Exercise instructions:
Where a line below includes the word "every", copy that line.

Data for review:
=== Begin Enclosure ===
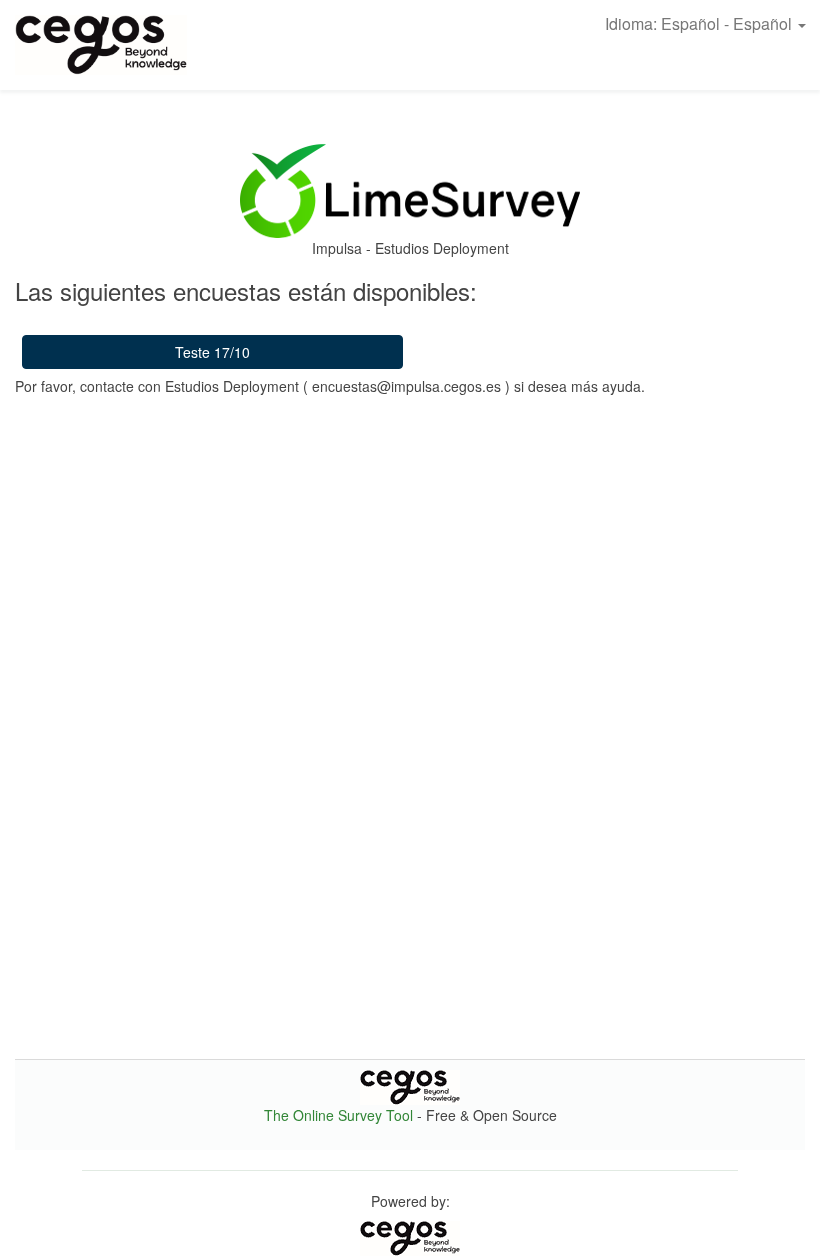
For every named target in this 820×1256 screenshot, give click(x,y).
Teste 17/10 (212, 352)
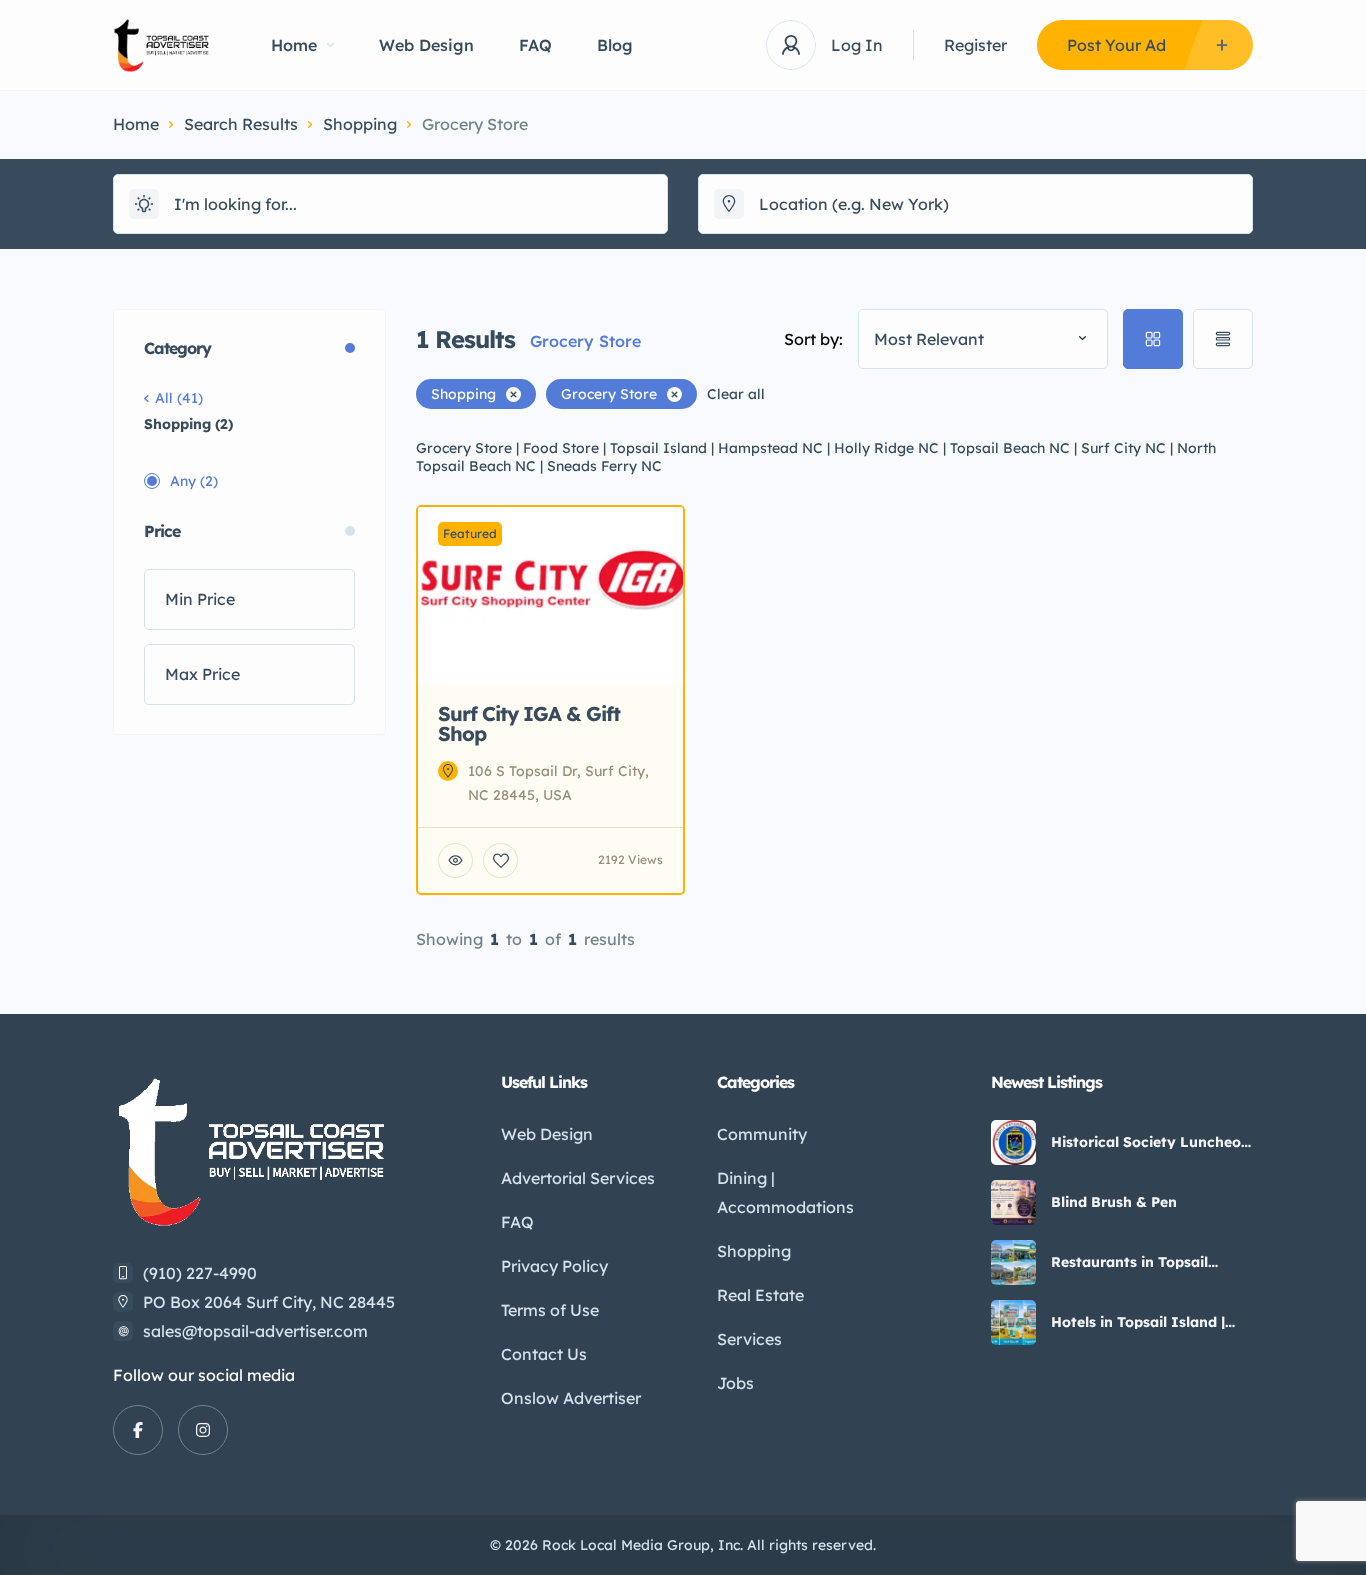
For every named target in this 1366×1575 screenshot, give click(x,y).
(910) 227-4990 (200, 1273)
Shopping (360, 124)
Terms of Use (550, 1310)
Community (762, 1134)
=== End Enclosure ===
=== Begin Enclosure ===
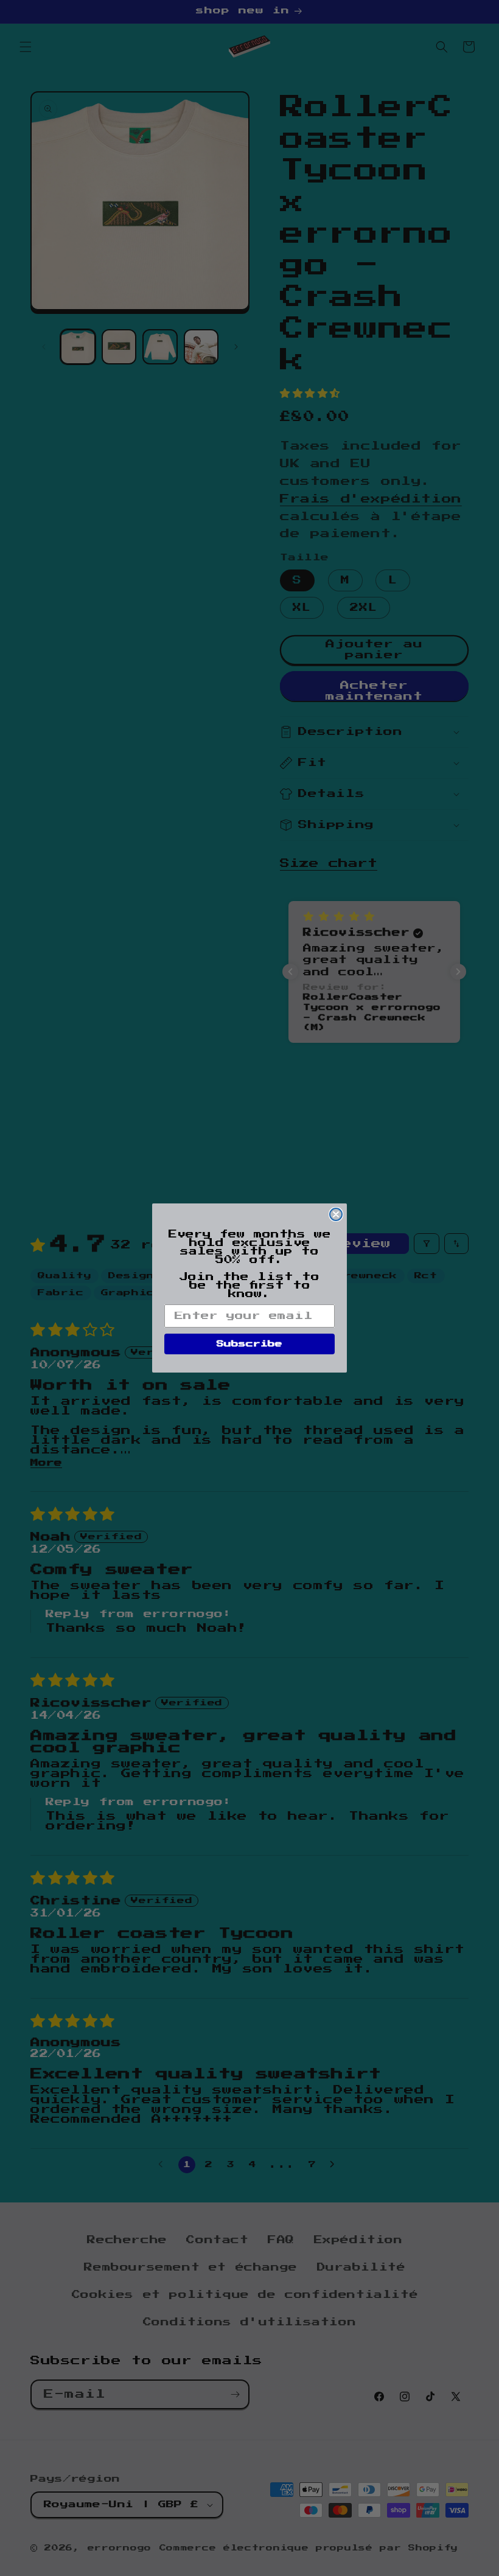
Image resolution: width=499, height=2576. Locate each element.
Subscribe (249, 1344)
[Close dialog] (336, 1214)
=== End Enclosure ===
=== Begin Enclosure ===
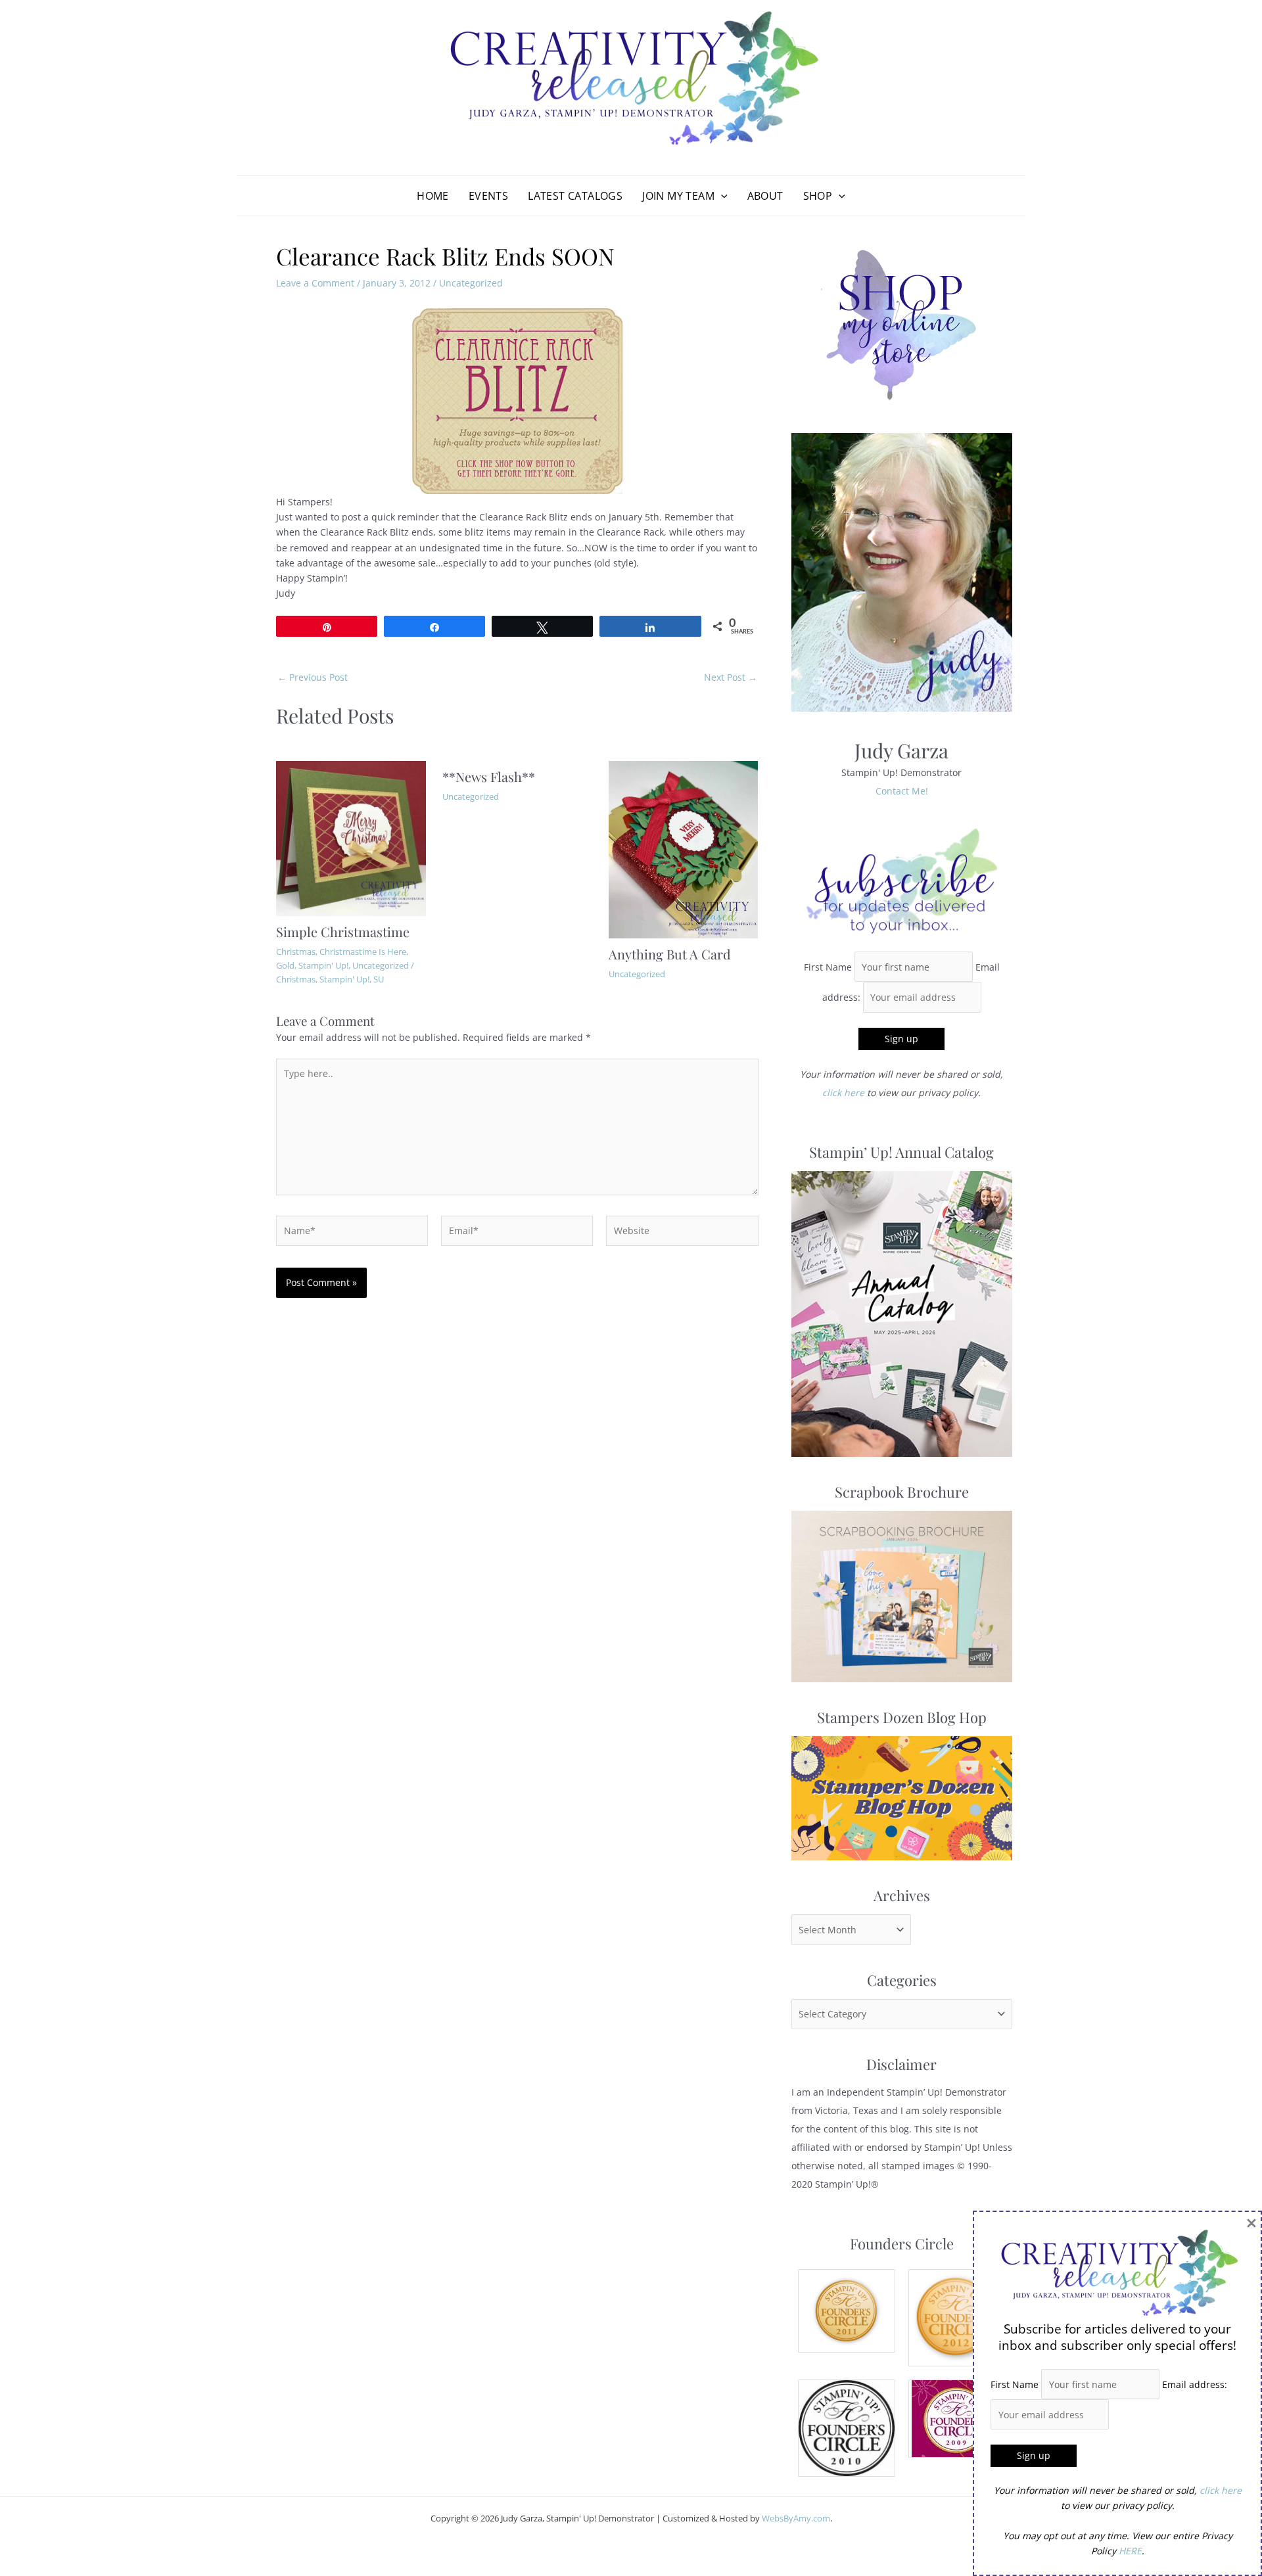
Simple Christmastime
=== End Enclosure ===
Answer box:
For every named target in this 820×1256 screenshot, give click(x,y).
For every named target in this 1366×1575 screenshot, give click(x,y).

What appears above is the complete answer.